Un incendiaire et un voyant devant le tribunal
En 1948, un garagiste originaire de Zurich fit l’acquisition d’un ancien hôtel de luxe sur le Rigi. Dix jours plus tard, le bâtiment était entièrement détruit par les flammes. Le procès pour incendie criminel et fraude à l’assurance captiva à l’époque toute la Suisse, notamment en raison du rôle central que joua un voyant dans l’enquête.
Cet engouement s’expliquait à la fois par l’histoire très mouvementée de l’hôtel Rigi-First et par la vie pour le moins tumultueuse de l’accusé. L’hôtel Rigi-First fut inauguré en 1875, peu après la mise en service de la ligne Vitznau-Rigi, le premier chemin de fer de montagne d’Europe. Le Rigi fut alors littéralement pris d’assaut par les touristes, ce qui déclencha une frénésie digne d’une ruée vers l’or: l’entreprise Regina Montium construisit en un temps record plusieurs lignes ferroviaires et hôtels, dont celui du Rigi-First. Surendettée et financièrement acculée, celle-ci dut toutefois rapidement déposer le bilan.
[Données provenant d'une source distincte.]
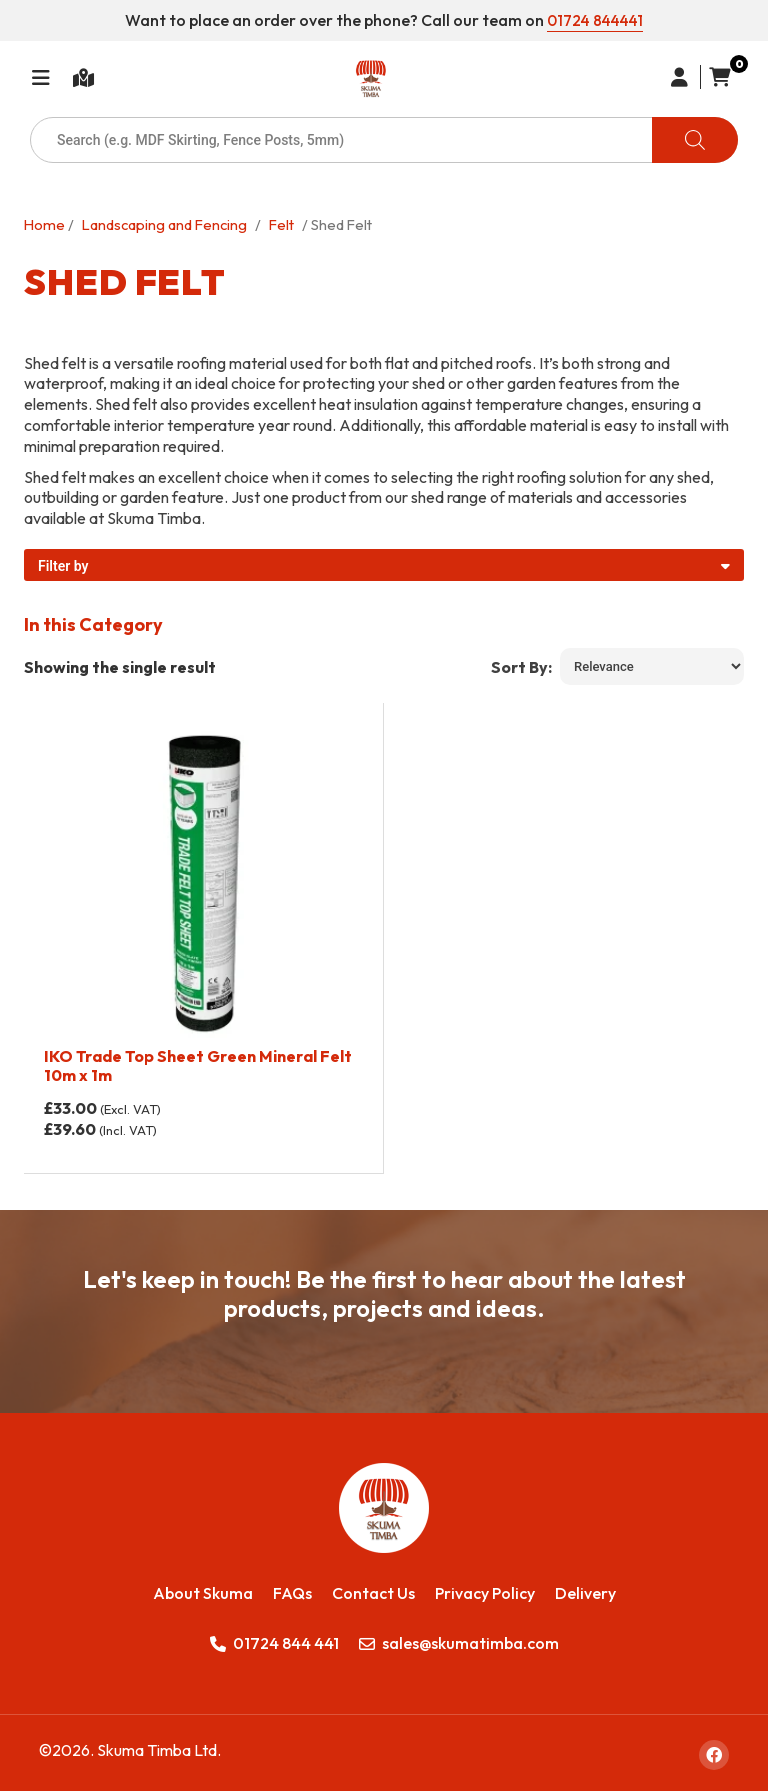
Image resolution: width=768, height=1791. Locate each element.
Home (44, 220)
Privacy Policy (485, 1588)
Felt (281, 220)
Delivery (585, 1588)
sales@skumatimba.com (459, 1639)
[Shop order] (652, 662)
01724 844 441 (274, 1639)
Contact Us (373, 1588)
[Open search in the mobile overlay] (384, 136)
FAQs (292, 1588)
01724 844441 (595, 20)
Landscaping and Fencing (164, 220)
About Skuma (203, 1588)
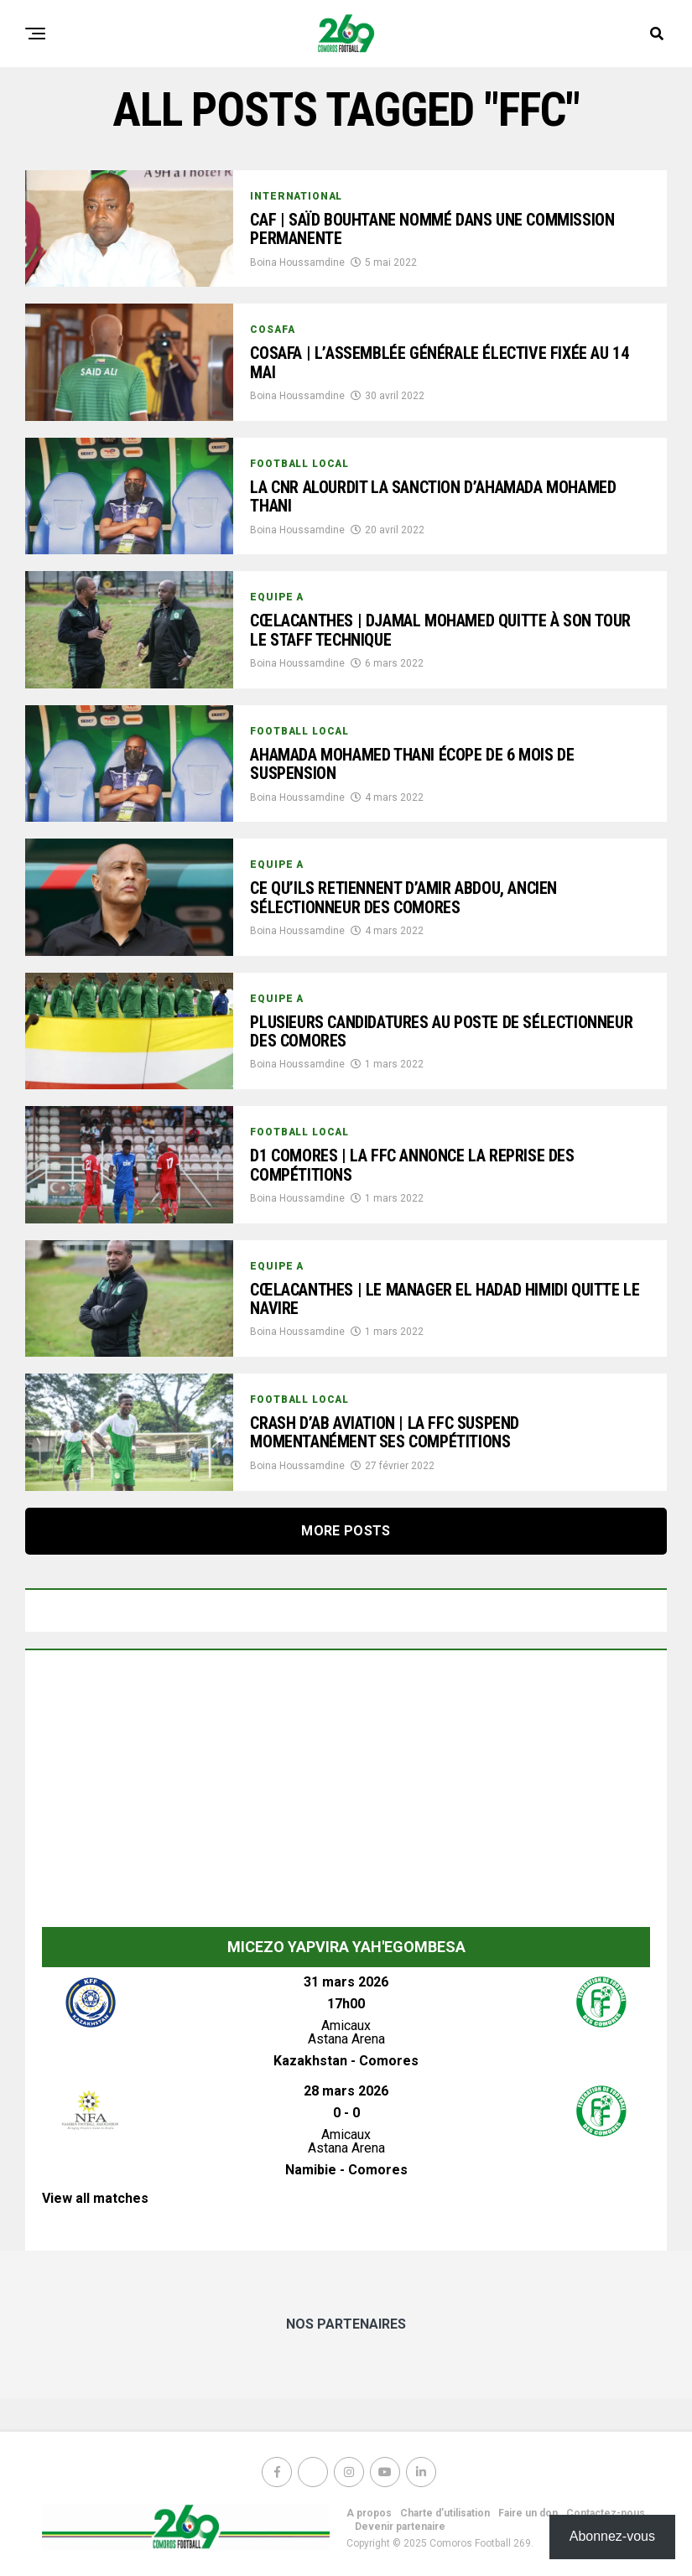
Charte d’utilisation (445, 2513)
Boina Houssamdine (297, 264)
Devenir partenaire (400, 2526)
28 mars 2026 (346, 2091)
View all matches (95, 2198)
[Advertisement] (346, 1792)
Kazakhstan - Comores (346, 2061)
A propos (369, 2513)
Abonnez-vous (612, 2536)
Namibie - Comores (346, 2170)
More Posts (345, 1531)
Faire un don (528, 2513)
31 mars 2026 (346, 1982)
L’adjudication avait eu lieu le 15 juillet 1948. Dans la nuit du 25 juillet, le gardien de l’hôtel alors inoccupé aperçut, depuis la dépendance voisine, l’incendie qui se propageait rapidement. À l’arrivée des pompiers de Kaltbad 20 minutes plus tard, il était déjà trop tard: l’hôtel brûlait de toutes parts. Le gardien tenta de sauver la précieuse argenterie de l’établissement de 160 lits, mais la fumée de plus en plus dense empêcha toute intervention. Il affirma ensuite avoir vu une bouteille de chianti remplie de pétrole et des traces d’accélérant sur un tapis. Lors du procès, l’homme s’empêtra toutefois dans des déclarations contradictoires.
Dubs fut condamné en première instance, notamment sur la base de la déclaration d’un témoin qui affirmait l’avoir vu remettre de l’argent à deux individus à Walchwil, au bord du lac de Zoug, probablement en guise de rétribution pour l’incendie criminel. L’accusé fut identifié grâce à son tic facial singulier. Le témoin aurait entendu les trois hommes s’entretenir à voix basse.
Un voyant au service de l’accusation
Première séance: le voyant entre en transe. Une photo de Dubs est posée sur son ventre. Le voyant décrit l’homme et sa voiture, et déclare qu’il est impliqué dans l’incendie. Les incendiaires seraient toutefois deux individus qui auraient transporté des bidons remplis de combustible.
Deuxième séance. Qu’a fait Dubs le 26 juillet 1948? Le voyant donne des détails sur le rendez-vous de Walchwil et voit un panneau publicitaire portant l’inscription «Prima Frischküche». Un petit paysan vivant à proximité de la voie de chemin de fer se serait trouvé dans le restaurant au même moment. La police établit plus tard qu’un seul restaurant portait cette inscription. Un homme de petite taille était effectivement présent ce soir-là, mais il est couvreur et non paysan.
Ce couvreur fut finalement identifié et auditionné par la police. Deux mois après l’incendie. Le fait que le voyant ait été sollicité par les compagnies d’assurance chargées d’indemniser le sinistre ne joua pas en faveur de l’accusation, d’autant plus que ce voyant n’était mentionné nulle part dans le dossier.
Acquittement faute de preuves
Un autre homme entre à son tour dans la salle, accompagné d’un policier. «C’est Dubs», déclare le témoin. Il s’agit en réalité d’une personne choisie au hasard qui ressemble un peu au Zurichois. Karl Dubs fait alors son entrée. «C’est lui, c’est certain», affirme alors le témoin. Le témoin principal étant discrédité, le tribunal n’a d’autre choix que de prononcer un acquittement faute de preuves. Les méthodes «surnaturelles» employées par les parties civiles auront finalement été vaines.
Trois ans plus tard, un autre hôtel du Rigi fut ravagé par les flammes. 180 clientes et clients ainsi que 60 membres du personnel se trouvaient à l’intérieur du Grandhotel Kaltbad lorsque l’incendie se déclara le 9 février 1961. Dans la NZZ, un pompier évoqua par la suite une «scène de panique totale». De nombreuses personnes se pressaient aux fenêtres tandis que les flammes jaillissaient derrière elles. Beaucoup survécurent en sautant dans l’épaisse couche de neige, mais l’incendie fit au total onze victimes. Ce n’est que bien plus tard que l’origine criminelle de l’incendie fut là aussi établie: un employé de toute évidence mécontent avait mis le feu au dortoir de l’hôtel.